Today, Clémentine credits the RFH and increased public education through radio and television for transforming both her life and public attitudes.

“We meet, talk, and support each other. I no longer feel alone,” she said. “Thanks to medication and awareness, things have changed. We are finding hope again.”

A patient’s perspective: Living with hemophilia for 25 years

Amos Nsengiyumva, a hemophilia A patient, echoed similar sentiments. “Five years ago, we had to send blood samples to France. Now we have testing machines in Rwanda. That’s a big step forward.”

Amos stressed the importance of community organization: “We now get more medicine because we are united. Being together has helped us push for what we need.”

He believes the current generation of children with hemophilia faces a much better future. “There’s hope now. Younger children aren’t suffering like we did.”

Who is most affected?

Hemophilia is a hereditary, non-communicable disorder that primarily affects males, due to its link to the X chromosome. Ndahayo explained: “Mothers carry the gene, but boys are more affected because they don’t have a second X chromosome to compensate.”

Girls can be carriers and sometimes experience milder symptoms, but it’s boys who suffer the most pronounced effects.

Medical insight: “We’ve come a long way”

Dr. Jean Pierre Mivumbi, a pediatrician at the University Teaching Hospital of Butare (CHUB) and a medical advisor for the Rwanda Hemophilia Foundation, has witnessed Rwanda’s progress firsthand.

“Twelve years ago, fewer than ten people in Rwanda even knew they had hemophilia. Testing was done in Europe or South Africa. Access to medication was almost non-existent,” he told The Inspirer.

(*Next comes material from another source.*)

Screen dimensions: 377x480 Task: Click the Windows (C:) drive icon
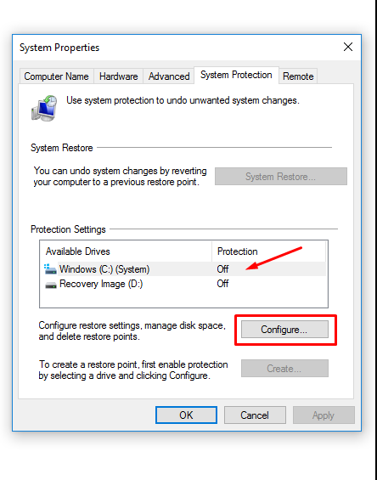pyautogui.click(x=50, y=269)
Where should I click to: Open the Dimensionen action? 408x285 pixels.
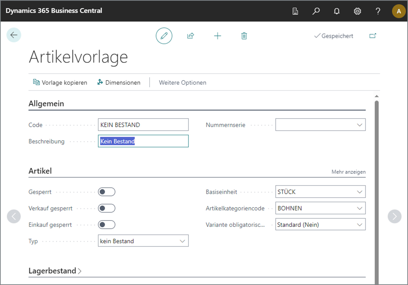click(119, 83)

“Now, we have 115 registered patients. It’s not enough — statistically, there could be over 1,600 in Rwanda — but it shows we’ve made significant strides.”

Dr. Mivumbi emphasized that early diagnosis is critical. “If a child bleeds excessively after circumcision, surgery, or childbirth, it’s important not to assume it’s witchcraft or poison. Go to a hospital and get tested. Early diagnosis makes all the difference.”

He also warned that while hemophilia is not curable, it is manageable. “We have medication available. We just need to reach the undiagnosed.”

Building an inclusive health system

RFH is expanding advocacy to regional hospitals, urging the integration of hemophilia care into national health strategies. A new clinic recently opened at CHUB, with others planned for rural areas.

“Awareness is our biggest weapon,” said Ndahayo. “Many people still don’t know what hemophilia is. We must change that.”

He urged international partners to continue supporting Rwanda with donations of life-saving medication, which remains out of reach for many families without aid.

A call for compassion

“To the public, hemophilia is not contagious,” Ndahayoemphasized. “There’s no need for stigma or fear. People with this condition need compassion and understanding.”

Testing is now available at CHUK, CHUB, King Faisal Hospital, and soon at Ruhengeri Hospital in Musanze. Anyone experiencing symptoms such as frequent nosebleeds, unexplained swelling, or prolonged bleeding after injury is urged to seek care.

Hope for the future

From parents like Clémentine to patients like Amos, and from doctors like Dr. Mivumbi to advocates like Ndahayo, a common theme resonates: hope.

“With expanding access to treatment, growing awareness, and stronger networks of support, Rwanda is moving closer to a future where living with hemophilia does not mean living in fear,” Ndahayo said. “We want every person with hemophilia to go back to school, to work, and even play sports — just like anyone else.”